I have just returned from a wonderful trip to the Galapagos Islands, where I observed the courting and nesting of blue-footed and red-footed boobies. What evolutionary advantage, if any, do their conspicuously coloured feet provide?Christina Bulawa, by email, no address supplied
I have often had similar thoughts on why this colour or that shape etc. i find comfort in the belief that as everything is still evolving there is no reason to expect that what we see today is the final result. Mutations seem to occur randomly and unless one is detrimental to its host's chance of survival or procreation there is no need for a species to die off or indeed suffer the slightest. After all, if you asked millions of years ago what good was the feathery bit of skin you saw on an ordinary looking lizard..
This is probably an advert of fitness to the opposite sex, like the long tail a peacock has. It actually hinders the animal, but advertises the fitness of the individual for being able to survive with such an attractive disadvantage.

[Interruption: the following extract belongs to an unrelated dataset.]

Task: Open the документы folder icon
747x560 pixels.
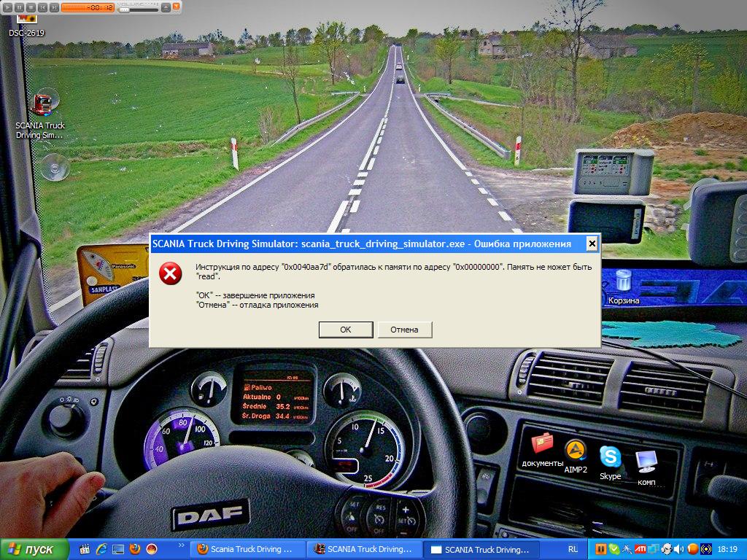Action: pos(542,450)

Boobies and most species of brightly plumaged or resplendently skinned birds use their garishness to flaunt their health and ability to provide for a family. It takes enough extra energy to produce these displays that the male with the brightest should also be the best suited for gathering the most resources for growing chicks.
On an edition of The Natural World shown recently on a satellite channel (Animal Planet??), David Attenborough spoke of the blue-footed boobies and said it served to identify the booby to a female of the same species, to assure her that she wasn't contemplating breeding with the other sort. He didn't imply that this was the only purpose of the blue feet served, but it was his only comment on foot colour.
It seems likely that the female boobies find this characteristic particularly attractive and so are more likely to mate with the males with blue feet.It may simply be a preference with no other advantage. If all females decided that they liked blue feet best, and therefore mated only with them, then the ones without blue feet would eventually die out. I expect a mutation arose in one male and all the females fell at his feet! The blue colour may have become a lot brighter throughout the generations.